Totally Endoscopic Atrial Septal Defect Repair with Robotic
(#2001-73777 ... March 10, 2002)
Michael Argenziano, MD,1 Mehmet C. Oz, MD,1 Joseph J. DeRose Jr., MD,1 Robert C. Ashton Jr., MD,1
James Beck, CCP,1 Flora Wang, RN,1 W. Randolph Chitwood, MD,2 L. Wiley Nifong, MD,2
Jaina Dimitui, RN,1 Eric A. Rose, MD,1 Craig R. Smith Jr., MD1
1Division of Cardiothoracic Surgery, Columbia University College of Physicians and Surgeons, New York, NY
2Division of Cardiothoracic Surgery, East Carolina University School of Medicine, Greenville, NC
Background: The development of minimally invasive cardiac
surgery has been characterized by the performance of
increasingly complex operations through progressively smaller
incisions. Computer (robotic) enhancement has emerged as a
potential facilitator of these procedures, initially by providing
enhanced endoscopic camera control and, more recently, by
allowing the manipulation of surgical instruments through
limited thoracic incisions. This report describes the next step
in this progression, namely the performance of an atrial septal
defect (ASD) repair entirely through thoracoscopic port incisions.
This represents the first U.S. application of robotic
technology for totally endoscopic open-heart surgery.
Materials and Methods: A 33-year-old woman with a
secundum atrial septal defect underwent totally endoscopic
repair through four port incisions by means of the Da Vinci™
(Intuitive Surgical, Mountain View, CA) robotic surgical system.
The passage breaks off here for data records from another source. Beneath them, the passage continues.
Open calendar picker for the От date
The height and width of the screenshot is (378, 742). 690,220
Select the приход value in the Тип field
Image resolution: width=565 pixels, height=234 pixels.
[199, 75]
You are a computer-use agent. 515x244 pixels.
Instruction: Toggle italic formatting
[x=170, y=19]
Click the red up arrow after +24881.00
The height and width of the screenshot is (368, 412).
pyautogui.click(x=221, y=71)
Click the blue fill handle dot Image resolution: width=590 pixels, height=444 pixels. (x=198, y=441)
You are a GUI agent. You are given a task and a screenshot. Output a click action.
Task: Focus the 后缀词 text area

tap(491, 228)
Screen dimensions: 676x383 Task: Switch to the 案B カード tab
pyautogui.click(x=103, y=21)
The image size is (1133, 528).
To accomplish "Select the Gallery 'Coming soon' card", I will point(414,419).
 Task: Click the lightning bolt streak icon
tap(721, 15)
Cardiopulmonary bypass was achieved peripherally
(femoral Estech endoaortic balloon cannula; femoral and right
internal jugular venous Bio-medicus cannulae). The myocardium
was protected with antegrade cold blood cardioplegia
delivered through the distal port of the arterial cannula. After
port insertion, the entire operation, including pericardiotomy,
bicaval occlusion, atriotomy, atrial septopexy, and atrial closure,
was performed by computer-aided control of a camera and two
instrument arms manipulated by a surgeon seated 15 feet away.
The fourth port was used for suction and suture passage by the
patient-side assistant. The aortic cross-clamp time was 43 minutes,
and the postoperative transesophageal echocardiogram
demonstrated normal ventricular function and the absence of
interatrial shunting. The patient was extubated on the night of
surgery, was ambulatory within 15 hours, and was discharged
on the morning of postoperative day 3, 63 hours after the procedure.
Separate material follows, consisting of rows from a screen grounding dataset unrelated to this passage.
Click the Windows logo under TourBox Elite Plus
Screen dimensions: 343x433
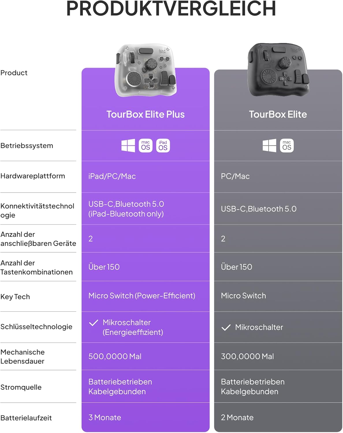[128, 145]
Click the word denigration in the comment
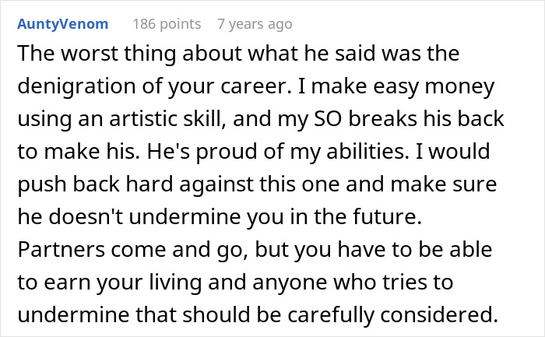 [76, 86]
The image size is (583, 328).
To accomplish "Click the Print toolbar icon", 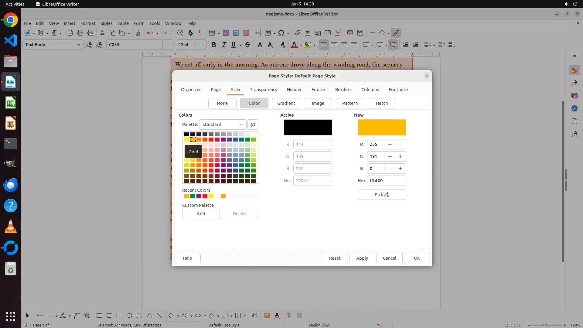I will pyautogui.click(x=80, y=33).
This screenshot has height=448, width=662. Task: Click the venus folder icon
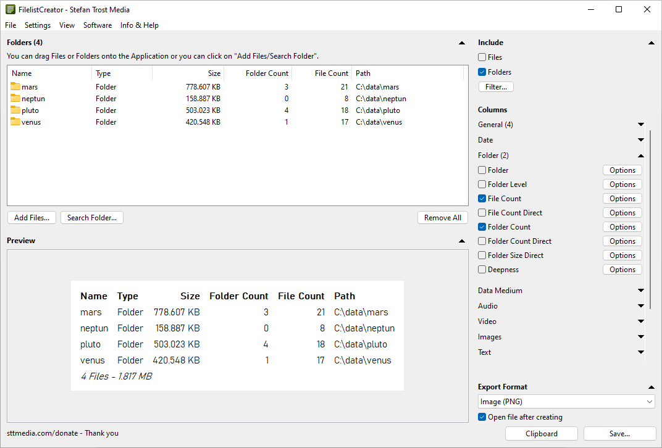15,122
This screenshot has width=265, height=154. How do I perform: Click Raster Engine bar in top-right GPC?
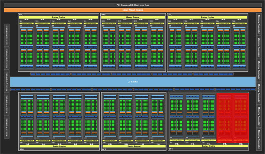(208, 17)
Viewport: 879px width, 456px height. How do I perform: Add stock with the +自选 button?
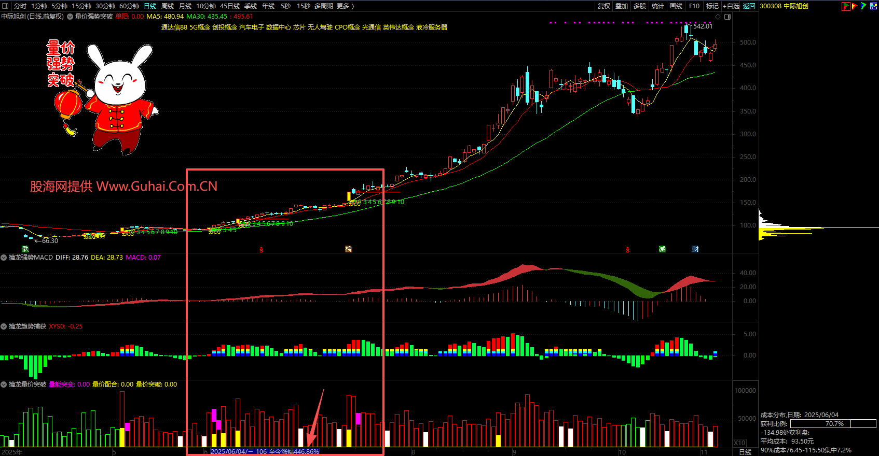tap(731, 6)
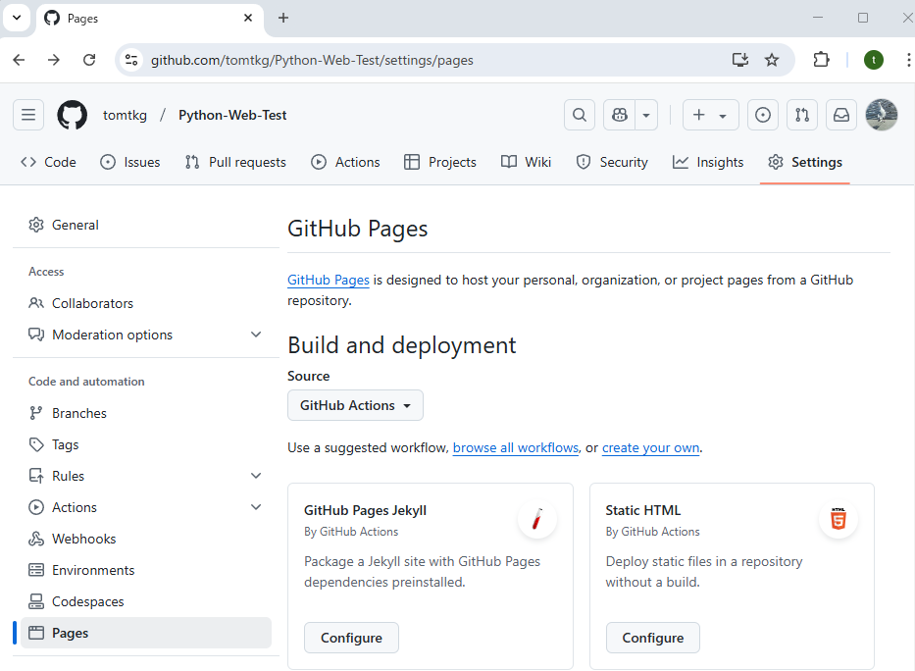This screenshot has height=671, width=915.
Task: Configure the GitHub Pages Jekyll workflow
Action: coord(351,638)
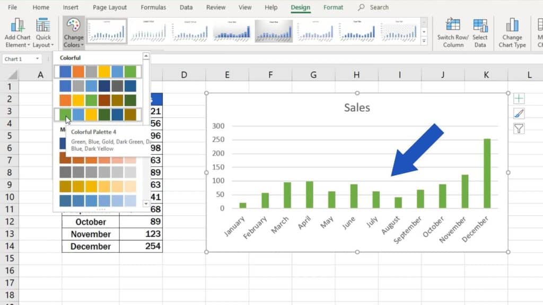This screenshot has height=305, width=543.
Task: Open the Page Layout tab
Action: click(x=110, y=7)
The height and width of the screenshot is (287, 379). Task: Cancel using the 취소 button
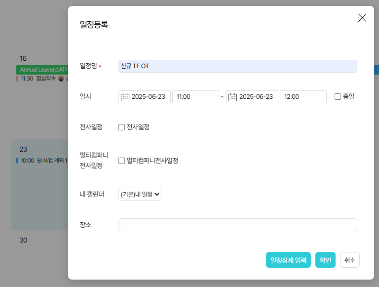pyautogui.click(x=349, y=260)
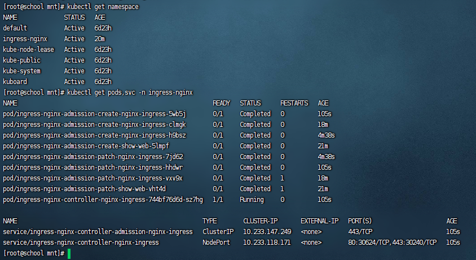Click the cluster IP 10.233.118.171
The image size is (476, 260).
(x=267, y=243)
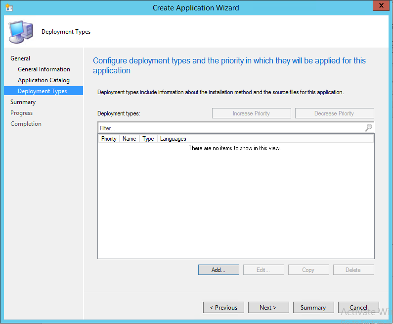Sort list by the Name column header
Viewport: 393px width, 324px height.
tap(130, 139)
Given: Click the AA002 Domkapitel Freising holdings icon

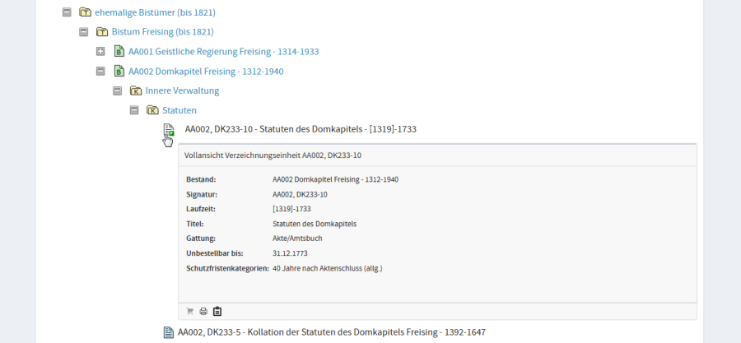Looking at the screenshot, I should [x=119, y=72].
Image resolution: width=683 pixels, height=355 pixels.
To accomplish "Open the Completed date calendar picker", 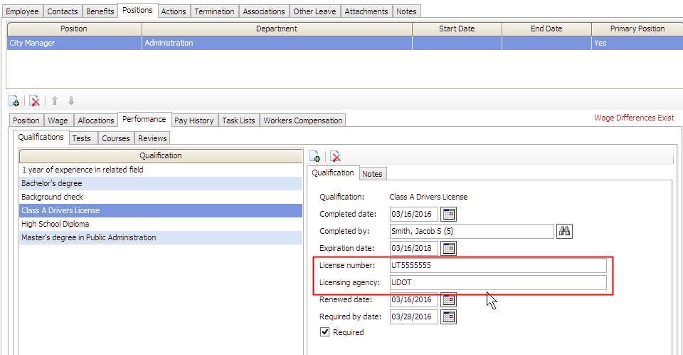I will (448, 214).
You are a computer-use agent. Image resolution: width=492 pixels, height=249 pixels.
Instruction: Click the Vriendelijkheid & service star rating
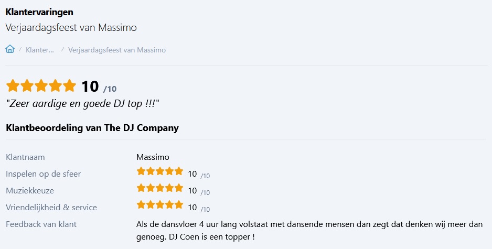click(x=160, y=205)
At 30-day follow-up, the patient was well and without
complaints, and transthoracic echocardiogram confirmed the
continued absence of interatrial shunting.
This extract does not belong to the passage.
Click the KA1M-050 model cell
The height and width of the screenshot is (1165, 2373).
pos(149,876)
Conclusions: Computer-aided robotic surgical technology
can be used to perform open-heart procedures with a
totally endoscopic approach. The benefits of this approach
may include decreased perioperative pain, decreased recovery
times, and improved cosmesis and patient acceptance. Clinical
trials currently in progress will demonstrate whether this
technology will be of reproducible value in the management
of patients with intracardiac disease on a larger scale.